Youpi, nous pouvons enfin dire que les valeurs et l’économie ne sont pas deux choses distinctes !

Un discours que j’ai beaucoup pu entendre les derniers jours consiste à dire qu’il serait absurde de chercher à mettre sur le même plan une Madame Le Pen porteuse de valeurs funestes et un Emmanuel Macron porteur d’un “projet économique déplaisant”.

Ah mais oui mais non ! Car si le discours de Madame Le Pen repose en effet sur un ensemble de valeurs (valeurs que je réprouve mais valeurs néanmoins) — nationalisme, autoritarisme, traditionalisme — il en est de même du discours de M. Macron !

Le néolibéralisme vient avec son propre set de valeurs : la liberté individuelle, la réussite individuelle, la propriété privée, l’hédonisme, le relativisme, la compétition, ou encore le productivisme (“travailler plus pour gagner plus”, produire toujours plus et célébrer la croissance).

C’est moi, ou c’est contre-intuitif, comme idée ?

Au même titre que faire passer certaines ethnies avant d’autres, choisir de mettre l’individu avant le collectif est un choix de valeurs fondamentales.

Contrairement à ce qu’on voudrait nous faire croire, il n’y a donc pas d’un coté des partis porteurs d’idéologies (FI et FN) et de l’autre tous les autres partis politiques !
Si on reprend la définition de l’idéologie de Patrick Juignet (“l’idéologie est une pensée normative qui associe un projet socio-économique à des règles et des valeurs”) on pourrait essayer de résumer en disant que l’idéologie de la France Insoumise est l’humanisme, celle du FN la préférence nationale, et celle de Macron&Co le néolibéralisme.

A titre personnel, la compétition de chacun contre tous, l’individualisme, le productivisme, l’objectification des humains et la course au plaisir immédiat me foutent tout autant de boutons que le racisme.
Ma réticence à voter Macron n’est ni plus ni moins liée à mes valeurs fondamentales que ma réticence à voter Le Pen.

J’avoue, la démocratie pèse lourd sur la balance.
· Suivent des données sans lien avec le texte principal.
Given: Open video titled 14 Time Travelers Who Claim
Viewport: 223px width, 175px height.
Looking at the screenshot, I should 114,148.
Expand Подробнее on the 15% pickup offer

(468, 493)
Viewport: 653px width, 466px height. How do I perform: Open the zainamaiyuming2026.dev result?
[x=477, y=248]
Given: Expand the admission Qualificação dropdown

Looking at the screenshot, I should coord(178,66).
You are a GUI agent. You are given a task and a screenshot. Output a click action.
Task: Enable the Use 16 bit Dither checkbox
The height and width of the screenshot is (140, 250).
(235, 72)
La grande victoire ? On parle de plus en plus des liens entre néolibéralisme et fascisme

Jamais avant ce duel Macron-LePen je n’avais autant vu d’espace de discussion “mainstream” accordé à la critique du néolibéralisme. 
En l’espace de quelques jours, j’ai vu ressortir des centaines de fois trois grands arguments :

  • la capitalisme néo-libéral est une autre sorte de fascisme :
  • néolibéralisme et fascisme sont les deux facettes d’une même pièce :
  • le libéralisme est une cause directe de l’avancée du fascisme nationaliste :
“On ne peut pas combattre un phénomène en renforçant ses causes. Quelle cohérence, quelle logique y a-t-il à sacrer Emmanuel Macron pour contrer Marine Le Pen quand c’est la politique qu’il défend qui provoque la montée du Front national ? Les partisans du “front républicain” sont des pompiers pyromanes qui tentent d’éteindre l’incendie en soufflant sur les braises.”
—Djordje Kuzmanovic, le 27 avril 2017

Merci donc, aux représentants de la France Insoumise : s’il s’agit de remporter la “bataille des idées”, cette absence de consigne par respect du débat nous a fait faire de beaux pas en avant.